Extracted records
◆ ◆ ◆ ◆ ◆ ◆ ◆
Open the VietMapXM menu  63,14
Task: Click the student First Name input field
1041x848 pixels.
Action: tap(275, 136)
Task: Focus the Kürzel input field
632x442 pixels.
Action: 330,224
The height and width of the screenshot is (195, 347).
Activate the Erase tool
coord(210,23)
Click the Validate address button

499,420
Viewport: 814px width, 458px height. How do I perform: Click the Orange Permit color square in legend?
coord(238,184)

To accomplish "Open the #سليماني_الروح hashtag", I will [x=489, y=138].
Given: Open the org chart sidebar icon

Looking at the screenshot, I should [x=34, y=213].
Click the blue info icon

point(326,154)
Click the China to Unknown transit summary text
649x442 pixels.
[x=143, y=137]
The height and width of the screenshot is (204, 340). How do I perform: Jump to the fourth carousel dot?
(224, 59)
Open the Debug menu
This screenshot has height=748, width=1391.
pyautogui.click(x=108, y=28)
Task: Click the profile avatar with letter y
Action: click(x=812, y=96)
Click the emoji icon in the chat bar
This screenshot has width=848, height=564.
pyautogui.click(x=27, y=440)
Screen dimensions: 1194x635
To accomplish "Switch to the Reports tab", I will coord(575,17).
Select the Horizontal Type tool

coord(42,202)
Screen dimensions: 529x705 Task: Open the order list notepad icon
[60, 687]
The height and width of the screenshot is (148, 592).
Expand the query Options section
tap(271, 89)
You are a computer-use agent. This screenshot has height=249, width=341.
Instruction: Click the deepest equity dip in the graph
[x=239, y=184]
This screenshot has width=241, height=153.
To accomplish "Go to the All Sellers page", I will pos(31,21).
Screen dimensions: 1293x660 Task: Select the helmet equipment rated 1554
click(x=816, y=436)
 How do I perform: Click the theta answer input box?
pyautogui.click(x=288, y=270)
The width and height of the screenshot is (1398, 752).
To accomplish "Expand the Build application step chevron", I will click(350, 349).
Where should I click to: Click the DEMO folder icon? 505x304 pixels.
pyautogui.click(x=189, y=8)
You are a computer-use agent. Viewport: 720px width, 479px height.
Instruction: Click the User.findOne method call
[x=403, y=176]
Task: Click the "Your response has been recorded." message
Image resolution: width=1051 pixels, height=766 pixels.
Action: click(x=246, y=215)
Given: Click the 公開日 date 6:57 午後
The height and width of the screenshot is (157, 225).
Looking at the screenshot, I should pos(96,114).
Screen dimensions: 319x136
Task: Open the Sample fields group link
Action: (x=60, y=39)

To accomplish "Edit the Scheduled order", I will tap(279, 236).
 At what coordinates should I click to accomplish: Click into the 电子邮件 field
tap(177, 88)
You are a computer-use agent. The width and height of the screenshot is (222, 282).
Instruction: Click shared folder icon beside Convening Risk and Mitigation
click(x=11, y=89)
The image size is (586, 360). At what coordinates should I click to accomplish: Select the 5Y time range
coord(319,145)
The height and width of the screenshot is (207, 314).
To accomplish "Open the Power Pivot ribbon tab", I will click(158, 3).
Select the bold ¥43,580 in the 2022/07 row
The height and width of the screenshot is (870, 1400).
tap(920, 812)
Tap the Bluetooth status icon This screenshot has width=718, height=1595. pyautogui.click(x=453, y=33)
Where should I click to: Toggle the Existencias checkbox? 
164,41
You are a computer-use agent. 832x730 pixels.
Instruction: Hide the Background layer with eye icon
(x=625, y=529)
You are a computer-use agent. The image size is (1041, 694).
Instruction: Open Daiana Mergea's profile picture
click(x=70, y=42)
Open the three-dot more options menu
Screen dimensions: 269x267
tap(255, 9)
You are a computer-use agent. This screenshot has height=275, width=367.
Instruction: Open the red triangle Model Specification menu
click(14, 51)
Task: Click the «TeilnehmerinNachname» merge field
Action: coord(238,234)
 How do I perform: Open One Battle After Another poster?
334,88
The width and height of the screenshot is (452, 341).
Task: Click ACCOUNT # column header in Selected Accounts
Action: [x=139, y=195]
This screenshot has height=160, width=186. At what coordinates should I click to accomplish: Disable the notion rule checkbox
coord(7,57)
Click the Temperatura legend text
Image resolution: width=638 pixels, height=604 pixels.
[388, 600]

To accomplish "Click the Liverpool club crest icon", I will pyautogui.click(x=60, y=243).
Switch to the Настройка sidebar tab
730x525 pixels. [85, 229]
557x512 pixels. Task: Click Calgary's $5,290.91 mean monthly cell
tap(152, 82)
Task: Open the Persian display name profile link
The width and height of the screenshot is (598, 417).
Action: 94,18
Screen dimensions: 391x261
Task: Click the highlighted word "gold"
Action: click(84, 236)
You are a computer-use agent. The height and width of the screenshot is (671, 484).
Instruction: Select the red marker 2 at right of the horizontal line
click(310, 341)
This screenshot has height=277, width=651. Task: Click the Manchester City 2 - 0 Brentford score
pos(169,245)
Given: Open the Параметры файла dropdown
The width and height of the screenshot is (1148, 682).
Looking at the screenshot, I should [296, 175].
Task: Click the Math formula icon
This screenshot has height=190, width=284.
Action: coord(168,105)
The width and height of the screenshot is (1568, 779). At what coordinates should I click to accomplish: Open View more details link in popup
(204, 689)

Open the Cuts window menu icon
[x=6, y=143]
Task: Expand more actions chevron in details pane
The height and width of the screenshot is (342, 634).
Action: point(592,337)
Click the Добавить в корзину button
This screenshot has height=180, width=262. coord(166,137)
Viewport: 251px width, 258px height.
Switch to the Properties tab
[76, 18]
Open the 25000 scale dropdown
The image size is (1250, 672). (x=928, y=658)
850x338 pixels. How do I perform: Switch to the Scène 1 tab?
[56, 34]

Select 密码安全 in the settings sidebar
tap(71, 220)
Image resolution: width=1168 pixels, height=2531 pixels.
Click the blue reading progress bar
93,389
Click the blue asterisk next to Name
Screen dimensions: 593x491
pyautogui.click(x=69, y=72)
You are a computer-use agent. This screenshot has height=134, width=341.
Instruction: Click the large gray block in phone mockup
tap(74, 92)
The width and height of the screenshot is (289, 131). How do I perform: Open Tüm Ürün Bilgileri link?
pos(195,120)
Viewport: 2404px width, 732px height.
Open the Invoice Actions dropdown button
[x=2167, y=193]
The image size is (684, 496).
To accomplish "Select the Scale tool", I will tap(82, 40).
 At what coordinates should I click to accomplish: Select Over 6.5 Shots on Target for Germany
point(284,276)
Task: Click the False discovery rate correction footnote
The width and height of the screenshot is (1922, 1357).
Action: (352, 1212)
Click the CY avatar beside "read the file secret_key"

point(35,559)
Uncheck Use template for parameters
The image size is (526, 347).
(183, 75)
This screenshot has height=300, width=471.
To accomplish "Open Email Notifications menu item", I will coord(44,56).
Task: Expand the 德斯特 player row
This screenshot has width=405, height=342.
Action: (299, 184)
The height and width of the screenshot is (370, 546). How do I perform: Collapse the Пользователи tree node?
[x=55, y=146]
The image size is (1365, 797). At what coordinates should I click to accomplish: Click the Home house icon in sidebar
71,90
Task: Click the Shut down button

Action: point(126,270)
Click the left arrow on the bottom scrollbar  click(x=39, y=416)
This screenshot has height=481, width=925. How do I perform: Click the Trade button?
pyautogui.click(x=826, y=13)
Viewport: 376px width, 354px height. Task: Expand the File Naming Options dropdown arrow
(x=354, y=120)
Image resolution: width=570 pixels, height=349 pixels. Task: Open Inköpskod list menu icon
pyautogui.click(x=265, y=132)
◆ ◆ ◆ ◆ ◆ ◆ ◆
§ **Action item**
Only the lines from the one with "Task: Expand the 德斯特 player row" through the last line above should be restated, word for word.

§ **Written response**
Task: Expand the 德斯特 player row
This screenshot has width=405, height=342.
Action: (299, 184)
The height and width of the screenshot is (370, 546). How do I perform: Collapse the Пользователи tree node?
[x=55, y=146]
The image size is (1365, 797). At what coordinates should I click to accomplish: Click the Home house icon in sidebar
71,90
Task: Click the Shut down button

Action: point(126,270)
Click the left arrow on the bottom scrollbar  click(x=39, y=416)
This screenshot has height=481, width=925. How do I perform: Click the Trade button?
pyautogui.click(x=826, y=13)
Viewport: 376px width, 354px height. Task: Expand the File Naming Options dropdown arrow
(x=354, y=120)
Image resolution: width=570 pixels, height=349 pixels. Task: Open Inköpskod list menu icon
pyautogui.click(x=265, y=132)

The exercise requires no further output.